Anybody have any opinions on this???

http://www.hoopshype.com/columns/nunn_hans.htm


HoopsHype.com Columns

Letter to Ronnie Nunn, director of officials
by Dennis Hans / December 11, 2006

Dear Ronnie Nunn,

I recently finished the first month of my first season as a subscriber to the league's official cable channel, NBA TV, where you appear each Wednesday to educate viewers on the rules and how refs go about their work. You do a terrific job explaining the nuances of each play and the rule or rules in question, and I'm persuaded that the refs have the toughest job on the court. I'm also persuaded that many of the rules are a mess, and that we could make the refs' job easier, and the game more safe and fun to watch, if we fixed them. Let's consider one class of plays that's a frequent topic of your segments: block/charge (B/C) calls.

I was stunned to hear your November 8 explanation for a disastrous and dangerous development – B/C calls involving help defenders that are determined largely by who beats who “to the spot. ” You said that coaches are coaching their players to try to beat drivers “to the spot,” and that the league is reffing accordingly so that refs and coaches are on the same page. While “beat to the spot” is a useful concept for judging contact between a dribbler and primary defender (so long as the ref isn't sucked in by an out-of-control Devin Harris or Darrell Armstrong hurtling laterally or backwards to create a smidge of contact and thus the illusion of an offensive foul), it's all wrong for help-defense plays.

In adopting this approach, the NBA is catering to the very control-freak coaches who've done so much to muck up the game. In the glory days of the 1980s, this play required the help defender to be directly in the path well before the driver leaves his feet, thus giving the driver a chance to maneuver and thus avoid a collision (much as defenders are given the space to avoid screens). This contributed to a more free-flowing offense, a faster pace and fewer B/C collisions than today. Exceptions abounded, particularly on any team that employed Dick Harter as an assistant coach, but in general help defenders were more likely to use their feet to avoid collisions while getting themselves in position – on the ground or off – to make a play on the ball with their hands.
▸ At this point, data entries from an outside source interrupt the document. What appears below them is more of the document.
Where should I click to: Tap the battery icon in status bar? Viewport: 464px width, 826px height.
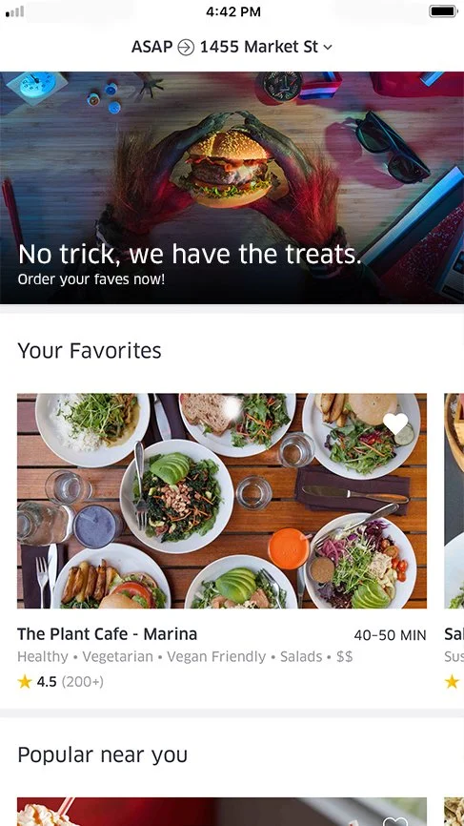[x=443, y=11]
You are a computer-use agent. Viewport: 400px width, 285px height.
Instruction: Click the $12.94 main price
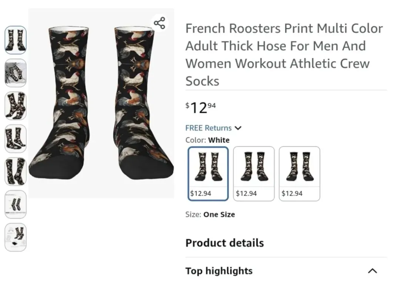tap(201, 108)
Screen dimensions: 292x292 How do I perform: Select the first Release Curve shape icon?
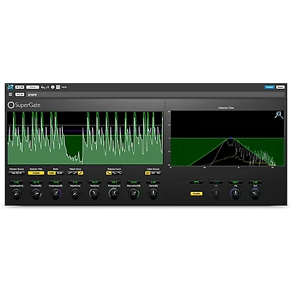tap(109, 173)
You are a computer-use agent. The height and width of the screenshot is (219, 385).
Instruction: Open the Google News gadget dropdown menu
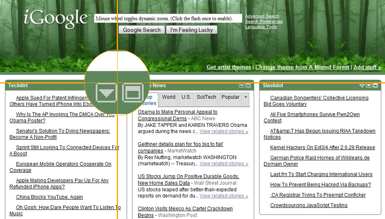click(x=242, y=86)
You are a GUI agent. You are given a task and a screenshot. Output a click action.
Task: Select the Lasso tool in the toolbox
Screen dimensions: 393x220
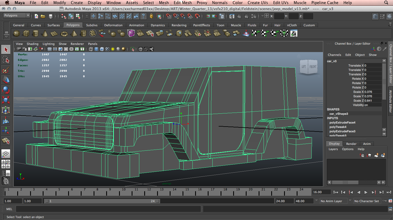pos(6,59)
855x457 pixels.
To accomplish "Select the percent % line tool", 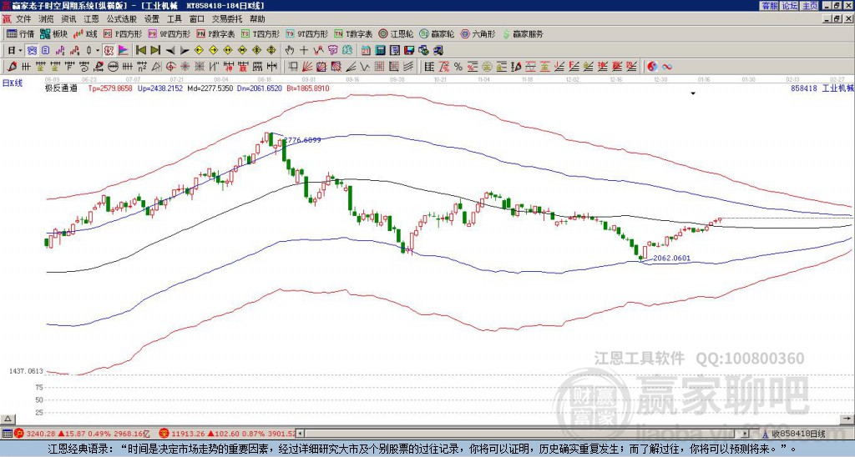I will 458,67.
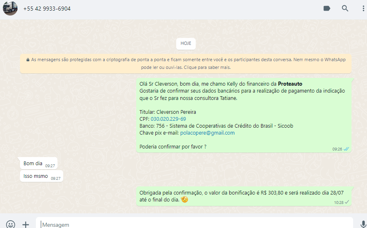Focus the Mensagem text input
This screenshot has height=228, width=367.
[x=196, y=224]
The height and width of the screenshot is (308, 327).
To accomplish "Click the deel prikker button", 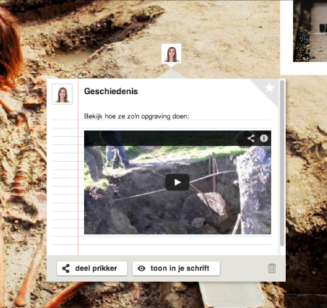I will pyautogui.click(x=92, y=269).
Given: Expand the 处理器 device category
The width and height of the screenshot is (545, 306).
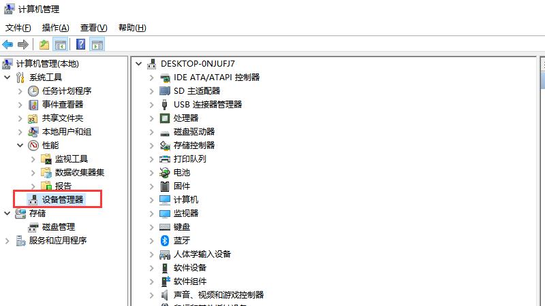Looking at the screenshot, I should click(x=151, y=118).
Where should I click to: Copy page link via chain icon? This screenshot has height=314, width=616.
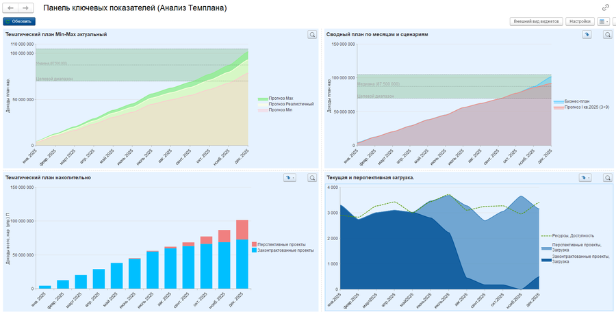(606, 8)
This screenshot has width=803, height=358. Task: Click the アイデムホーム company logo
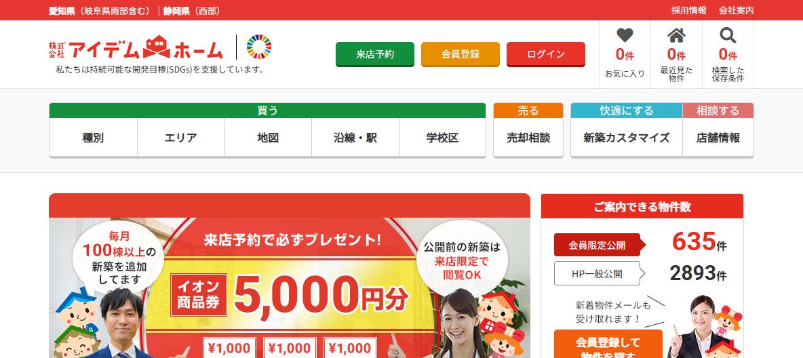[136, 47]

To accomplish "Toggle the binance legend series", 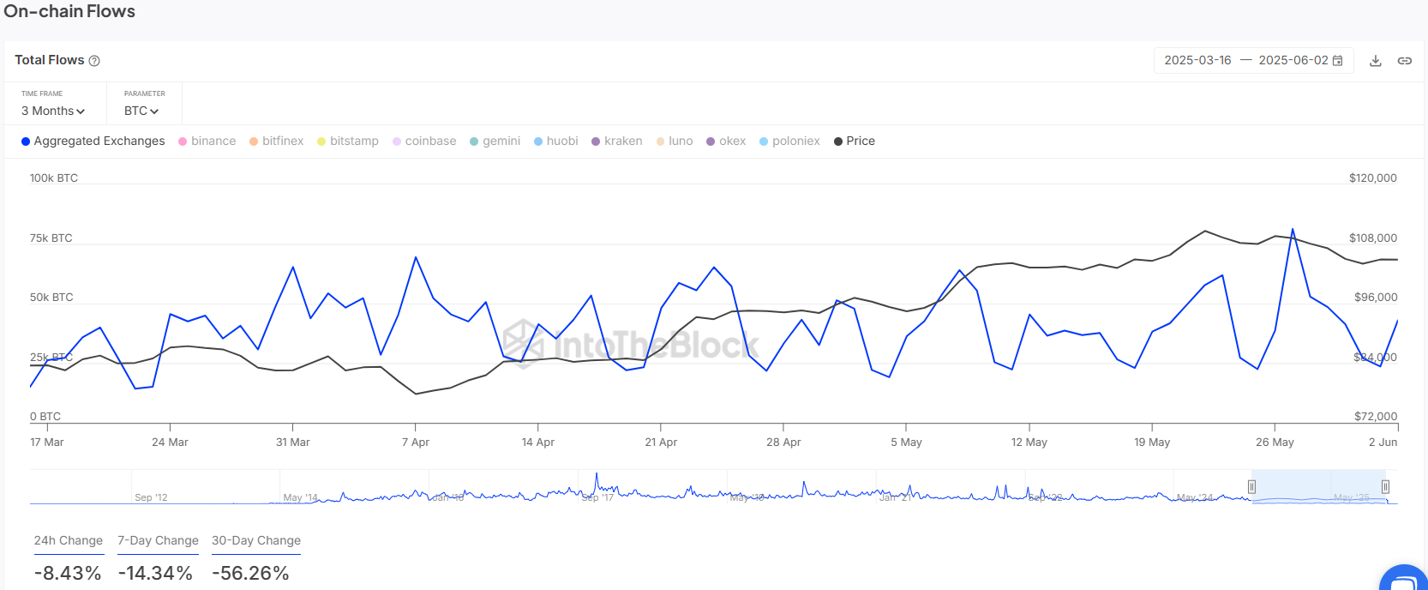I will pyautogui.click(x=207, y=141).
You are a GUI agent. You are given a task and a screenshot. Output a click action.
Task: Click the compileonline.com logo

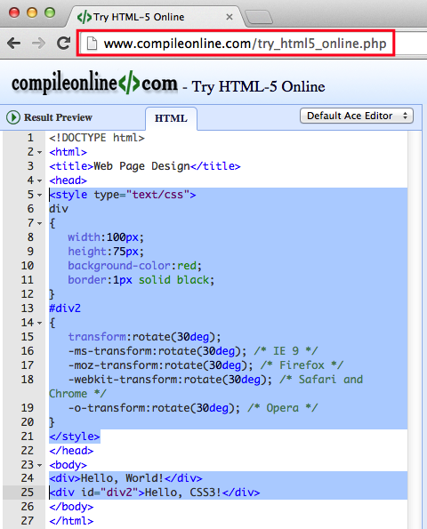pyautogui.click(x=94, y=83)
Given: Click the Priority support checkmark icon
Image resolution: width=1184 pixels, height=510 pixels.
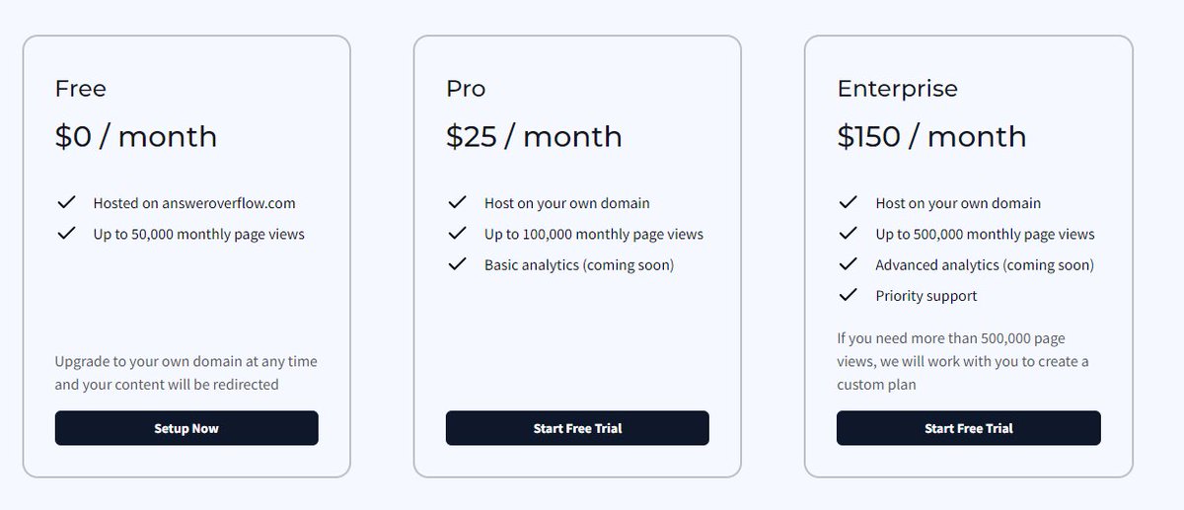Looking at the screenshot, I should click(x=848, y=295).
Today's “beat to the spot” nonsense makes the help defender's job considerably easier, and it amounts to a huge subsidy to mediocre defenders (e.g, the Collins twins, James Posey, Michael Doleac, Jason Kapono, Antoine Walker, Anderson Varejao, Kyle Korver, Othella Harrington – it's a long list) whose stock would plummet if in help situations they had to make a play on the ball. The NBA boasts that its players are “the greatest athletes in the world,” but this rule is affirmative action for stiffs, as well as B/C obsessed non-stiffs such as Robert Horry, Andres Nocioni, Jared Jeffries, Jermaine O'Neal and Shane Battier.

I understand that you and the refs don't write or interpret the rules, so I'm not faulting you for lunatic rule interpretations imposed by higher-ups. But I do fault you for not publicly pointing out their idiocy and danger.

I've been writing for several years about how the evolving interpretation of the B/C call has, over time, dramatically changed the character of the NBA game for the worse. Granted, a variety of factors have contributed to the game becoming progressively more slow and ugly since 1990, but in my view there's a direct correlation between making the charge-seeking help defender's job easier and offenses becoming more tentative and players' movements more herky-jerky. NBA acceptance of blatant traveling was a tacit acknowledgement that dribble penetration would all but disappear and league-wide scoring would fall below 90 if the rule was enforced. While the 2004-05 ban on perimeter touching has resulted in a slightly faster pace, more room to maneuver for the league's most gifted players, and the emergence of a few genuinely enjoyable teams, most notably the Suns, the trend of catering to charge seekers has accelerated.

In the past few seasons we have had the frightening spectacle of help defenders sprinting from the weak side or from under the basket – often directly at the driver – to get planted outside the restricted line a split second before the driver (who may be airborne or about to elevate) reaches that spot. This has led to a number of scary collisions and falls (I'll cite some examples below) and surely has James Naismith rolling over in his grave.

RIGHT FROM THE START

Some people hate to say “I told you so.” Not me. Back in 2001, in the online edition of the Sporting News, I alerted the hoop world to to the foolishness and danger of two policy changes that were far worse than the sum of their awful parts:  the recent introduction of the restricted line (which at that time was dotted), and the new criteria refs were applying to B/C calls. The essay was titled “15 steps to an exciting NBA”; here, reprinted with my permission, are two steps addressing the B/C problem:

10. Bring fairness and common sense to the block/charge call, which currently is interpreted to discourage the drives and runners that draw oohs and aahs and to encourage boring jump-stops and jump shots. On the rare occasion someone attempts a running one-hander, usually there are one or two off-the-ball defenders planting themselves on the spot where the shooter will land. They're not defending the shot, just some meaningless plot of wood. What does that have to do with basketball? Worse, the league hasn't figured out that the driver physically commits to his directional path on his second-to-last step.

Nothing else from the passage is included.